━━━━━ Extrait de page ━━━━━

Observations : Par deux décisions rendues le 19 octobre 2016 et le 3 novembre 2016, la Cour de justice de l’Union européenne et la Cour de cassation ont successivement qualifié l’adresse IP (Internet Protocol) de donnée à caractère personnel, mettant ainsi un terme à une incertitude juridique longtemps entretenue par ces deux juridictions.
Dans la première espèce, soumise à l’examen de la Cour de justice, un ressortissant allemand, M. Breyer, avait consulté des sites internet des services fédéraux allemands, lesquels sites enregistraient l’adresse IP des visiteurs et les conservaient aux termes des sessions de consultation afin de se prémunir contre des attaques informatiques. M. Breyer avait introduit devant les juridictions allemandes un recours visant à ce qu’il soit fait interdiction à l’Allemagne de conserver ou de faire conserver, au terme des sessions de consultation des sites internet des services fédéraux allemands, l’adresse IP du système hôte accédant. La Cour fédérale de justice allemande a saisi la Cour de justice de deux questions préjudicielles. À la première question portant sur l’interprétation de la notion de donnée à caractère personnel telle qu’elle ressort de l’article 2 de la directive 95/46/CE du 24 octobre 1995, la Cour de justice a affirmé qu’une adresse IP dynamique enregistrée par un fournisseur de services à l’occasion d’un accès à un site internet constituait pour celui-ci une donnée à caractère personnel même si c’est un tiers qui dispose des informations nécessaires pour identifier la personne concernée. À la seconde question, portant sur l’interprétation des conditions de licéité d’un traitement de données à caractère personnel telles que prévues par l’article 7 de cette directive, la Cour de justice a décidé que la collecte et l’utilisation, par un fournisseur de services de médias, des données à caractère personnel afférentes à l’utilisateur de ces services en l’absence de consentement de celui-ci pouvaient être justifiées par l’intérêt légitime du responsable de traitement dont l’objectif est de garantir la capacité générale de fonctionnement de ces services.

━━━━━ Données affichées ━━━━━

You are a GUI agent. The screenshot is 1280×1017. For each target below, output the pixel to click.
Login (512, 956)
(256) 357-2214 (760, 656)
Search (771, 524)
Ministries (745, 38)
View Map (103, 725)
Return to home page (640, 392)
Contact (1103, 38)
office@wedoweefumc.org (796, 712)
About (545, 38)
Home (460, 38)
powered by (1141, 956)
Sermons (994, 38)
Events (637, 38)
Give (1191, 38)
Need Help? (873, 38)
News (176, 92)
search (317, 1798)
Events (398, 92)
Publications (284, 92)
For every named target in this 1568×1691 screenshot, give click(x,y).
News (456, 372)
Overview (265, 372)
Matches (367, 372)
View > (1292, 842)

━━━━━

(Mise en pratique)
- 1) D'après l'extrait sur l'adresse IP, à quelles dates la Cour de justice de l'Union européenne et la Cour de cassation ont-elles rendu leurs décisions ?
- 2) Recopiez sans modification le passage de l'extrait sur l'adresse IP qui commence par « Observations : Par » et se poursuit jusqu'à « ces deux juridictions. ».

(Résultats obtenus)
- 1) Le 19 octobre 2016 et le 3 novembre 2016.

- 2)
Observations : Par deux décisions rendues le 19 octobre 2016 et le 3 novembre 2016, la Cour de justice de l’Union européenne et la Cour de cassation ont successivement qualifié l’adresse IP (Internet Protocol) de donnée à caractère personnel, mettant ainsi un terme à une incertitude juridique longtemps entretenue par ces deux juridictions.